2.ビジネスグレードの統合マルウェア対策を導入する: 一般消費者向けのウイルス対策アプリだけでは、企業の技術インフラを保護するには不十分です。ビジネスクラスのセキュリティスイートは、すべてのデバイスに定期的なアップデートとセキュリティパッチを適用するなど、マルチデバイス保護を提供します。攻撃の90%は、パッチ未適用のコンピューター上の古いソフトウェアバグを悪用するため、これは非常に重要です。
3.スタッフ(そして自分自身)に、デジタル衛生を徹底するよう指導しましょう。複数のアカウントで同じパスワードを使い回さないようにしましょう。メール内のリンクをクリックしないようにしましょう。フィッシング詐欺の脅威を見抜く方法を学びましょう。
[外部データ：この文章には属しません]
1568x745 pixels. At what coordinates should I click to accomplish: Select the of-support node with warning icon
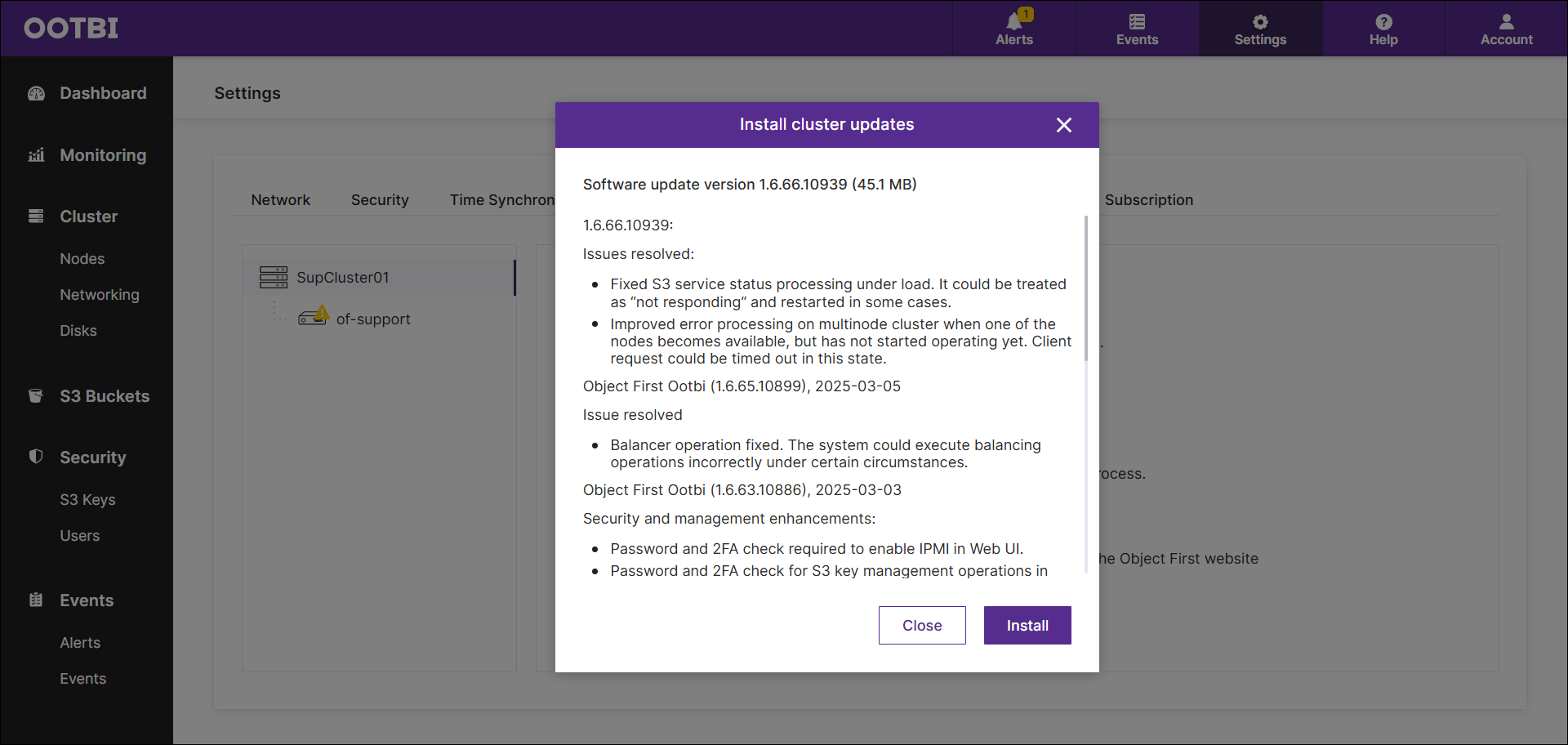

スタッフ全員がこれらの点を徹底し、頻繁に注意喚起をしましょう。
4.セキュリティ監査を実施し、その結果に留意する: テクノロジービルの顧客企業の一つは、昨年、金融サービスウェブサイトが10代のハッカーの標的となり、サーバーのオープンポートを悪用されてオンラインプレゼンスを乗っ取られたという痛ましい経験を通して、この教訓を身をもって学びました。セキュリティコンサルタントは1年前の監査でこれらの脅威を特定していましたが、企業は手遅れになるまで行動を起こさなかったのです。
デジタルセキュリティに関する残念な真実は、オンラインの脅威からビジネスを守ることは、一度きりの費用で済むものでも、一度設定してしまえば放っておけるような解決策でもないということです。これは継続的なプロセスであり、データとインターネットに依存して生き残るあらゆるビジネスにとって不可欠な要素です。ウェブサイト、デスクトップパソコン、ノートパソコン、携帯電話、そしてビジネスのあらゆる側面を管理するために使用するあらゆるオンラインサービスは、すべて攻撃の侵入口となる可能性があります。そして、それらを保護しなかったり、セキュリティ対策を将来の課題として後回しにしたりすれば、会社は生き残れず、二度目のチャンスを得ることもできないかもしれません。